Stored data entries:
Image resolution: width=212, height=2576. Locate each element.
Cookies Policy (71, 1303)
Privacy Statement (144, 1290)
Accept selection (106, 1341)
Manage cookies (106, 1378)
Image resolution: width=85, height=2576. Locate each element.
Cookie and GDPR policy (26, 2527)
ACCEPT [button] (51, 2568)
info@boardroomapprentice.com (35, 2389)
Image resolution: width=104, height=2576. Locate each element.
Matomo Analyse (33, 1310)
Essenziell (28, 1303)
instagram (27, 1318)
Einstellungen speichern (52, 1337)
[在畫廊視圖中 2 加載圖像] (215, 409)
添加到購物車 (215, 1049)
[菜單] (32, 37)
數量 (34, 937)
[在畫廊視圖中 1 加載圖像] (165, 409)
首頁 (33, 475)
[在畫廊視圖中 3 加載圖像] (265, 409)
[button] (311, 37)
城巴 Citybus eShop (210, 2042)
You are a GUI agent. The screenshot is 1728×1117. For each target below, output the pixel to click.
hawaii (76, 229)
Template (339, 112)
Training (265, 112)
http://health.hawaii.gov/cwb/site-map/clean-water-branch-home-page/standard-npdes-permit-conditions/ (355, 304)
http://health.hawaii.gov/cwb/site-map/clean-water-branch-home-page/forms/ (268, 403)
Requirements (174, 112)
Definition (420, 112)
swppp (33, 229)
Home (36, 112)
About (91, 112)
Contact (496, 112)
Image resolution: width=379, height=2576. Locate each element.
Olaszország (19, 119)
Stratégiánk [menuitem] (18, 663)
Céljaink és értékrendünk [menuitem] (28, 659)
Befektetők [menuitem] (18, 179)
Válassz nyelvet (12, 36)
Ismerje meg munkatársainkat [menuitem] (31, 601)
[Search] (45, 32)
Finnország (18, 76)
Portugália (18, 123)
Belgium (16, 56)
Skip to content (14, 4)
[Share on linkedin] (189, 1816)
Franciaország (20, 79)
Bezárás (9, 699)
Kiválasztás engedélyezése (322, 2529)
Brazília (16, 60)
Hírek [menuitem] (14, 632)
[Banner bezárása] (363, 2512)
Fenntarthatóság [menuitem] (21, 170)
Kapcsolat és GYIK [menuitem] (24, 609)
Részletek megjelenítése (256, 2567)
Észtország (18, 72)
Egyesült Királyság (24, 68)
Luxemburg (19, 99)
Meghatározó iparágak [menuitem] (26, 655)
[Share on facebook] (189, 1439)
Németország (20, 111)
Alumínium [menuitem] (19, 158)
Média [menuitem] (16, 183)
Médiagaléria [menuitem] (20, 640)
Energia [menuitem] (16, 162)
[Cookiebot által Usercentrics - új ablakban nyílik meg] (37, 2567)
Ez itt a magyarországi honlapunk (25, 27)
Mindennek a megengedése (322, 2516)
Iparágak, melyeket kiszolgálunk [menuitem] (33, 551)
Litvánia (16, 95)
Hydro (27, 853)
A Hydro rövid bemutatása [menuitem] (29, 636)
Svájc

• _Problem_:
Extract every row above that contains the string "resolution". Letter case matters.

• _Answer in full_:
Image resolution: width=212, height=2576. Locate each element.
Image resolution: width=85, height=2576. Locate each element.
Image resolution: width=104, height=2576. Locate each element.
Image resolution: width=379, height=2576. Locate each element.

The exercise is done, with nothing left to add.